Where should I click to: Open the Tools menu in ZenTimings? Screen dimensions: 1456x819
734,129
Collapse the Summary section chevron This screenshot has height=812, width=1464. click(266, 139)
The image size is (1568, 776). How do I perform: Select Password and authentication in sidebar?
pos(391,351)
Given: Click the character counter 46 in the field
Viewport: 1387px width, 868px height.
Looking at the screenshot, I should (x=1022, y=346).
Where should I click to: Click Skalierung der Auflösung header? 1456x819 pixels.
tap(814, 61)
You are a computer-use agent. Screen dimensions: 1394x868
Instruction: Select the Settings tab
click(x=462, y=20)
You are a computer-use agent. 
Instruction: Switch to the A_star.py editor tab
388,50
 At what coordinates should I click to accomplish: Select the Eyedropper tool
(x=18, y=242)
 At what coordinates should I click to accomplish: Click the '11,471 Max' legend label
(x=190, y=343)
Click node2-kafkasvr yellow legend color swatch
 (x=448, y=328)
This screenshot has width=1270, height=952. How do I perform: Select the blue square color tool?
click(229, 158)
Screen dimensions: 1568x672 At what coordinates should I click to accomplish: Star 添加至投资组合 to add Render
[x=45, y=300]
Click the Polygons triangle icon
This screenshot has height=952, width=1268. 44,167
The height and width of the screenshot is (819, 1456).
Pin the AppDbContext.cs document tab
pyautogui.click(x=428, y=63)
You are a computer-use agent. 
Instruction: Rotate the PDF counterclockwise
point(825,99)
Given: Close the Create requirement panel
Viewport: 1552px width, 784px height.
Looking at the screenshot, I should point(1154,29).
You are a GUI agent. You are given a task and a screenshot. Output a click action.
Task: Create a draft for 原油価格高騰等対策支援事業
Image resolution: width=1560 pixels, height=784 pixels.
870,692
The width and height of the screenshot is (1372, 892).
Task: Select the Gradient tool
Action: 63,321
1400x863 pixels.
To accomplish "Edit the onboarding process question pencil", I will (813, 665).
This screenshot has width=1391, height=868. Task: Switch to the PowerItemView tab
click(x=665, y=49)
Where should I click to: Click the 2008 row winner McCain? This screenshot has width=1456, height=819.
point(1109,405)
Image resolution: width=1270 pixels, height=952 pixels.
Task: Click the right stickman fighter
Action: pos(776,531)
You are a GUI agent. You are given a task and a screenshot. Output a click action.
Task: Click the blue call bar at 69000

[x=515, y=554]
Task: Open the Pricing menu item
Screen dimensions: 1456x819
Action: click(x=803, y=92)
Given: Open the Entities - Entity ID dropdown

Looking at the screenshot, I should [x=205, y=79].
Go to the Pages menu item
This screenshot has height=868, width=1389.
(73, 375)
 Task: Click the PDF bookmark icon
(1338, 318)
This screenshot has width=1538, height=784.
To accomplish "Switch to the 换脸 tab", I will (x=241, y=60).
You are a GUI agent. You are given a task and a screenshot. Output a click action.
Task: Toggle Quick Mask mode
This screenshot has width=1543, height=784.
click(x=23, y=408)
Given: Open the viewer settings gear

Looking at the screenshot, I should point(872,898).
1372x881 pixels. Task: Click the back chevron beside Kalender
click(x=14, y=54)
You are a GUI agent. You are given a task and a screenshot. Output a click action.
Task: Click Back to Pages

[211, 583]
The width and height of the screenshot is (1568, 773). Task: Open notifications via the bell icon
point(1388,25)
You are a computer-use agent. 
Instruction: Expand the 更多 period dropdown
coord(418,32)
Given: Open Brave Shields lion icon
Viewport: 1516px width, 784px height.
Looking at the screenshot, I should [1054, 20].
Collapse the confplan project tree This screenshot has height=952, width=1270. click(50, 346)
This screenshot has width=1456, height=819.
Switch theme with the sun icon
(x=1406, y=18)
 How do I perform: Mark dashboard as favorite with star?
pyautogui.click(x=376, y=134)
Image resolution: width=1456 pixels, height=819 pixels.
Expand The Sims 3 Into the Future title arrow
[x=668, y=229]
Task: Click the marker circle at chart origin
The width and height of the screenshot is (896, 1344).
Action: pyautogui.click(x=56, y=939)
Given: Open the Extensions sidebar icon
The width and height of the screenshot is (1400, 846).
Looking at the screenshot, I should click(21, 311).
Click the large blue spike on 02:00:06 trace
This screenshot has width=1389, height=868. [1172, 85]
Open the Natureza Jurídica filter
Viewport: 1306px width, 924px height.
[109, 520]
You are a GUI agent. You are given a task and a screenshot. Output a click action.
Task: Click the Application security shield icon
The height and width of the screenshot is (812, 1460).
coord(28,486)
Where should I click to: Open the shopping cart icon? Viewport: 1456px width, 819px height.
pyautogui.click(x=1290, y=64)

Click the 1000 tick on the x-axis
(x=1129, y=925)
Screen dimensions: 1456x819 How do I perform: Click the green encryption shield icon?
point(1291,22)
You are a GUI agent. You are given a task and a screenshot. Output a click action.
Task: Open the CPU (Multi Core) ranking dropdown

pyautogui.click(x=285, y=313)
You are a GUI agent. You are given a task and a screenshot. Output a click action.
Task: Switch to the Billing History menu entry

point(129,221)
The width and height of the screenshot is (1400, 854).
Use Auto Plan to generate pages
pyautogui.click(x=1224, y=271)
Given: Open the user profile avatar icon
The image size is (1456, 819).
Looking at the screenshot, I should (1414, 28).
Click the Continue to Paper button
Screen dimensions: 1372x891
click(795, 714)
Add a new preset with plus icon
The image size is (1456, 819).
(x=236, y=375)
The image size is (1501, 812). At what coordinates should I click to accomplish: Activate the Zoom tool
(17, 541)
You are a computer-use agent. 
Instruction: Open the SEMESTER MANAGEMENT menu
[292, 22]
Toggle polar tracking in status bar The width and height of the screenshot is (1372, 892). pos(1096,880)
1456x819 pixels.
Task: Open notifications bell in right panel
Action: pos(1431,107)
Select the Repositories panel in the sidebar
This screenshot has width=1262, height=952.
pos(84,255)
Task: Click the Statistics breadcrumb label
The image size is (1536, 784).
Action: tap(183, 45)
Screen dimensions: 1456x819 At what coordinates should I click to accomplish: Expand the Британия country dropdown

# # # #

◆ Exercise objective:
Every record above must be repeated word for word.

◆ Task result:
Where should I click to: Open the Tools menu in ZenTimings? Screen dimensions: 1456x819
734,129
Collapse the Summary section chevron This screenshot has height=812, width=1464. click(266, 139)
The image size is (1568, 776). How do I perform: Select Password and authentication in sidebar?
pos(391,351)
Given: Click the character counter 46 in the field
Viewport: 1387px width, 868px height.
Looking at the screenshot, I should (x=1022, y=346).
Where should I click to: Click Skalierung der Auflösung header? 1456x819 pixels.
tap(814, 61)
You are a computer-use agent. Screen dimensions: 1394x868
Instruction: Select the Settings tab
click(x=462, y=20)
You are a computer-use agent. 
Instruction: Switch to the A_star.py editor tab
388,50
 At what coordinates should I click to accomplish: Select the Eyedropper tool
(x=18, y=242)
 At what coordinates should I click to accomplish: Click the '11,471 Max' legend label
(x=190, y=343)
Click node2-kafkasvr yellow legend color swatch
 (x=448, y=328)
This screenshot has width=1270, height=952. How do I perform: Select the blue square color tool?
click(229, 158)
Screen dimensions: 1568x672 At what coordinates should I click to accomplish: Star 添加至投资组合 to add Render
[x=45, y=300]
Click the Polygons triangle icon
This screenshot has height=952, width=1268. 44,167
The height and width of the screenshot is (819, 1456).
Pin the AppDbContext.cs document tab
pyautogui.click(x=428, y=63)
You are a computer-use agent. 
Instruction: Rotate the PDF counterclockwise
point(825,99)
Given: Close the Create requirement panel
Viewport: 1552px width, 784px height.
Looking at the screenshot, I should point(1154,29).
You are a GUI agent. You are given a task and a screenshot. Output a click action.
Task: Create a draft for 原油価格高騰等対策支援事業
Image resolution: width=1560 pixels, height=784 pixels.
870,692
The width and height of the screenshot is (1372, 892).
Task: Select the Gradient tool
Action: 63,321
1400x863 pixels.
To accomplish "Edit the onboarding process question pencil", I will (813, 665).
This screenshot has width=1391, height=868. Task: Switch to the PowerItemView tab
click(x=665, y=49)
Where should I click to: Click the 2008 row winner McCain? This screenshot has width=1456, height=819.
point(1109,405)
Image resolution: width=1270 pixels, height=952 pixels.
Task: Click the right stickman fighter
Action: pos(776,531)
You are a GUI agent. You are given a task and a screenshot. Output a click action.
Task: Click the blue call bar at 69000

[x=515, y=554]
Task: Open the Pricing menu item
Screen dimensions: 1456x819
Action: click(x=803, y=92)
Given: Open the Entities - Entity ID dropdown

Looking at the screenshot, I should [x=205, y=79].
Go to the Pages menu item
This screenshot has height=868, width=1389.
(73, 375)
 Task: Click the PDF bookmark icon
(1338, 318)
This screenshot has width=1538, height=784.
To accomplish "Switch to the 换脸 tab", I will (x=241, y=60).
You are a GUI agent. You are given a task and a screenshot. Output a click action.
Task: Toggle Quick Mask mode
This screenshot has width=1543, height=784.
click(x=23, y=408)
Given: Open the viewer settings gear

Looking at the screenshot, I should point(872,898).
1372x881 pixels. Task: Click the back chevron beside Kalender
click(x=14, y=54)
You are a GUI agent. You are given a task and a screenshot. Output a click action.
Task: Click Back to Pages

[211, 583]
The width and height of the screenshot is (1568, 773). Task: Open notifications via the bell icon
point(1388,25)
You are a computer-use agent. 
Instruction: Expand the 更多 period dropdown
coord(418,32)
Given: Open Brave Shields lion icon
Viewport: 1516px width, 784px height.
Looking at the screenshot, I should [1054, 20].
Collapse the confplan project tree This screenshot has height=952, width=1270. click(50, 346)
This screenshot has width=1456, height=819.
Switch theme with the sun icon
(x=1406, y=18)
 How do I perform: Mark dashboard as favorite with star?
pyautogui.click(x=376, y=134)
Image resolution: width=1456 pixels, height=819 pixels.
Expand The Sims 3 Into the Future title arrow
[x=668, y=229]
Task: Click the marker circle at chart origin
The width and height of the screenshot is (896, 1344).
Action: pyautogui.click(x=56, y=939)
Given: Open the Extensions sidebar icon
The width and height of the screenshot is (1400, 846).
Looking at the screenshot, I should click(21, 311).
Click the large blue spike on 02:00:06 trace
This screenshot has width=1389, height=868. [1172, 85]
Open the Natureza Jurídica filter
Viewport: 1306px width, 924px height.
[109, 520]
You are a GUI agent. You are given a task and a screenshot. Output a click action.
Task: Click the Application security shield icon
The height and width of the screenshot is (812, 1460).
coord(28,486)
Where should I click to: Open the shopping cart icon? Viewport: 1456px width, 819px height.
pyautogui.click(x=1290, y=64)

Click the 1000 tick on the x-axis
(x=1129, y=925)
Screen dimensions: 1456x819 How do I perform: Click the green encryption shield icon?
point(1291,22)
You are a GUI agent. You are given a task and a screenshot. Output a click action.
Task: Open the CPU (Multi Core) ranking dropdown

pyautogui.click(x=285, y=313)
You are a GUI agent. You are given a task and a screenshot. Output a click action.
Task: Switch to the Billing History menu entry

point(129,221)
The width and height of the screenshot is (1400, 854).
Use Auto Plan to generate pages
pyautogui.click(x=1224, y=271)
Given: Open the user profile avatar icon
The image size is (1456, 819).
Looking at the screenshot, I should (1414, 28).
Click the Continue to Paper button
Screen dimensions: 1372x891
click(795, 714)
Add a new preset with plus icon
The image size is (1456, 819).
(x=236, y=375)
The image size is (1501, 812). At what coordinates should I click to accomplish: Activate the Zoom tool
(17, 541)
You are a computer-use agent. 
Instruction: Open the SEMESTER MANAGEMENT menu
[292, 22]
Toggle polar tracking in status bar The width and height of the screenshot is (1372, 892). pos(1096,880)
1456x819 pixels.
Task: Open notifications bell in right panel
Action: pos(1431,107)
Select the Repositories panel in the sidebar
This screenshot has width=1262, height=952.
pos(84,255)
Task: Click the Statistics breadcrumb label
The image size is (1536, 784).
Action: tap(183, 45)
Screen dimensions: 1456x819 At what coordinates should I click to accomplish: Expand the Британия country dropdown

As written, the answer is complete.